All’inizio degli anni ‘30, all’interno del Montreal Neurological Institute, il neurologo canadese Wilder Penfield era alla ricerca di una cura chirurgica per l’epilessia. Le operazioni che si prefiggeva di portare a termine consistevano nell’individuare e in seguito asportare quelle aree del cervello che causavano la malattia, o che ne erano state definitivamente danneggiate. Ma come essere sicuri di come e dove tagliare con precisione?
Per cercare di comprendere più a fondo quali punti fossero sani e quali danneggiati, Penfield decise di operare in anestesia locale. Questo significa che il paziente rimaneva cosciente durante la procedura chirurgica ed era in grado di parlare e rispondere alle domande del dottore, pur essendo scalottato e con il cervello esposto. Questo organo, si sa, è immune al dolore in quanto privo di terminazioni nervose; il dottor Penfield poteva dunque sperimentare senza causare sofferenze inutili.
Toccando il cervello con un elettrodo, e applicando una piccola scossa, il neurologo si “orientava” attraverso le zone sane e quelle disfunzionali, attaccando piccoli pezzetti di carta numerati sulle aree già testate. Ma durante questi esperimenti pre-operatori, successe qualcosa di straordinario.
Mentre operava una casalinga di trentasette anni, Penfield stimolò un punto del suo lobo temporale con l’elettrodo e improvvisamente la donna disse che le sembrava “di essersi vista mentre dava alla luce sua figlia”. A partire da questo primo avvenimento, Penfield per vent’anni toccò con il suo elettrodo centinaia di cervelli: solo una piccola percentuale dei soggetti riportò l’affiorare di ricordi più o meno sepolti, ma abbastanza da convincere il medico che la memoria fosse “una registrazione permanente del nostro flusso di coscienza; una registrazione molto più completa e dettagliata di quella che chiunque può richiamare volontariamente”. Sembrava, cioè, che questo tipo di “ricordo elettrico” (electric recall) riportasse alla luce delle memorie che coscientemente il soggetto non aveva.
I ricordi dei pazienti di Penfield erano molti ed estremamente dettagliati: c’era chi ricordava un ragazzo che strisciava attraverso un buco nella recinzione durante una partita di baseball, chi riviveva l’attimo in cui tirava via un bastone dalla bocca di un cane, o chi di colpo rivedeva la carovana del circo di notte, vista durante l’infanzia.
L’importanza della scoperta di Penfield sembrava assoluta. Davvero la nostra memoria è un enorme hard-disk in cui tutto è registrato e contenuto, e basta conoscere il giusto “indirizzo” per recuperare il file corretto?
Sfortunatamente non è così semplice. Quando Penfield espose il risultato delle sue ricerche negli anni ‘50, la stampa semplificò il tutto con la metafora del registratore, diffondendo l’idea che il cervello memorizzi ogni esperienza con precisa perfezione di dettagli anche se non ne abbiamo coscienza. Quello che i giornali omisero era il fatto che meno del 5 percento dei pazienti di Penfield stimolati con l’elettrodo aveva rivissuto determinati ricordi; per di più, la replicazione dell’esperimento da parte di moderni chirurghi non ha mai portato a simili eclatanti risultati, anche se alcuni ricercatori hanno notato che è possibile provocare brevi allucinazioni attraverso una stimolazione elettrica del cervello.
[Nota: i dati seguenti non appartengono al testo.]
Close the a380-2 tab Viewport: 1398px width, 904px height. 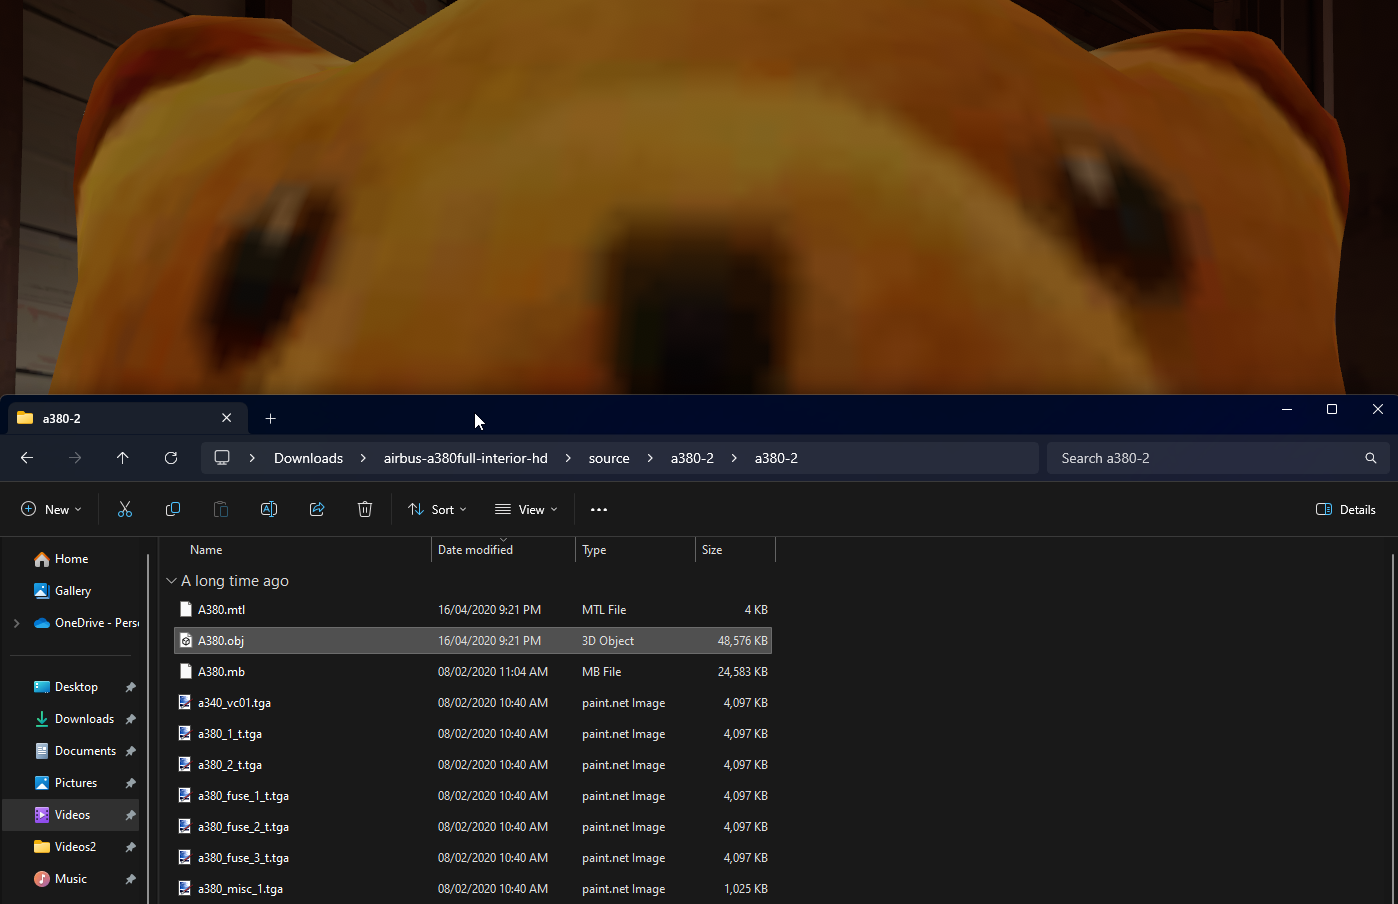click(227, 418)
Quindi, dopotutto, forse i pazienti di Penfield non stavano davvero ricordando, ma immaginando.
Oggi sono pochi gli scienziati che ritengono che la nostra mente sia una biblioteca di ricordi inalterati, anche perché diversi studi psicologici suggeriscono che la memoria non è fissa ma viene continuamente reinventata e rielaborata. Un esempio concreto: quando veniva mostrata, all’interno di una serie di fotografie della loro infanzia, una foto ritoccata che li mostrava da bambini all’interno di un Luna Park (in cui in realtà non erano mai stati), la maggior parte dei soggetti si “inventava” una memoria relativa a quel momento fittizio, e raccontava ai ricercatori i dettagli di quella giornata “indimenticabile”.
A quanto pare, come dei provetti registi, modifichiamo nel tempo i nostri ricordi per renderli più consoni alle nostre emozioni, per farli diventare più accettabili o anche soltanto per raccontarli in maniera più interessante agli amici... finendo poi per crederci. Tutto questo getta una strana luce sui testimoni oculari che a distanza di anni nei processi ricordano perfettamente che l’assassino indossava un cappotto grigio macchiato di sangue; ma anche più semplicemente sul nostro stesso passato, così come crediamo di ricordarlo, e in definitiva sulla nostra idea di chi pensiamo di essere.